# Opportunity on Mars



## Brian G Turner (Jan 25, 2004)

Glad to see the second one taking up the flank on this one. 

http://news.bbc.co.uk/1/hi/sci/tech/3427045.stm

excerpt:



> *Opportunity, the second of two Nasa rovers, has successfully landed on the Martian surface where it will search for signs of water on the planet. *
> 
> 
> The new rover touched down at 0505 GMT, halfway around the red planet from where Spirit rover landed on 4 January. Opportunity landed on a smooth, flat plain, in the highest altitude landing ever attempted by Nasa.


----------



## nemogbr (Jan 29, 2004)

Wondered why they named the probes "Spirit" and "Opportunity"

Is opportunity to make big money if they discover water and the possibility of colonising Mars?
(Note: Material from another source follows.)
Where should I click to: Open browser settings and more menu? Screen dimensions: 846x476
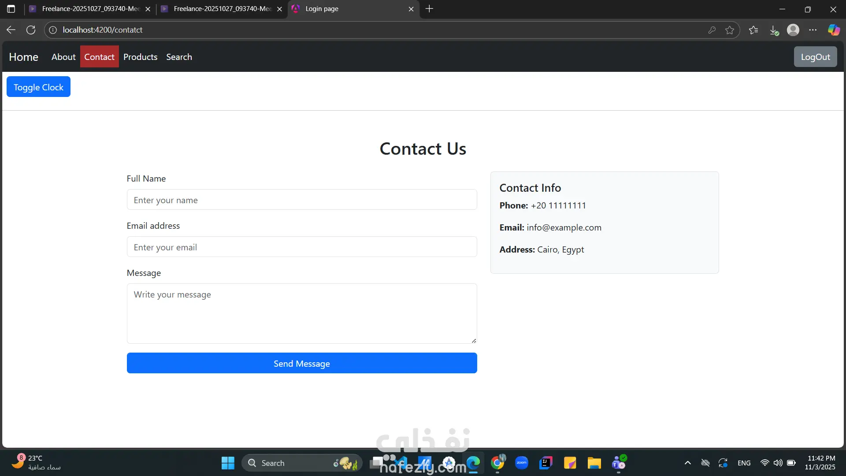point(813,30)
Should have been done a decade ago.


----------



## Brian G Turner (Jan 29, 2004)

Think they were supposed to have been named by a schoolgirl. 

And while we're on topic:

http://www.newscientist.com/news/news.jsp?id=ns99994609

excerpt:



> New images transmitted from the Mars rover Opportunity have revealed tantalising signs of sedimentary rocks, the very thing mission geologists are most hoping to find.
> 
> A long outcrop of light coloured bedrock has riveted the science team's attention and now the new 180° segment of high-resolution imagery from the panoramic camera has revealed clear layers, many just a centimetre thick.
> 
> ...


What's a shame is that in the New Scientist mag there's speculation mentioned that Opportunity has landed on Martian "mud" - but the feature isn't coverde online in the public section.


----------



## Brian G Turner (Feb 12, 2004)

Just to keep updated: mysterious spheres in the Martian bedrock. I'm taking bets that it's volcanic in origin, rather than "yet-another-forced-emphasis-on-water" explanation. 

http://www.newscientist.com/news/news.jsp?id=ns99994658

excerpt:



> The latest close-ups taken by the Mars rover Opportunity leave just two serious possibilities for the method of formation of the layered rocks it is examining, lead scientist Steve Squyres said on Monday.
> 
> The rocks are the first bedrock ever analysed on Mars - other rocks were only loose boulders. The strata are tantalising the science team as they might provide conclusive proof of water-lain sediments. This would show that Mars was once a much wetter place and increase the chance that life existed.
> 
> ...


----------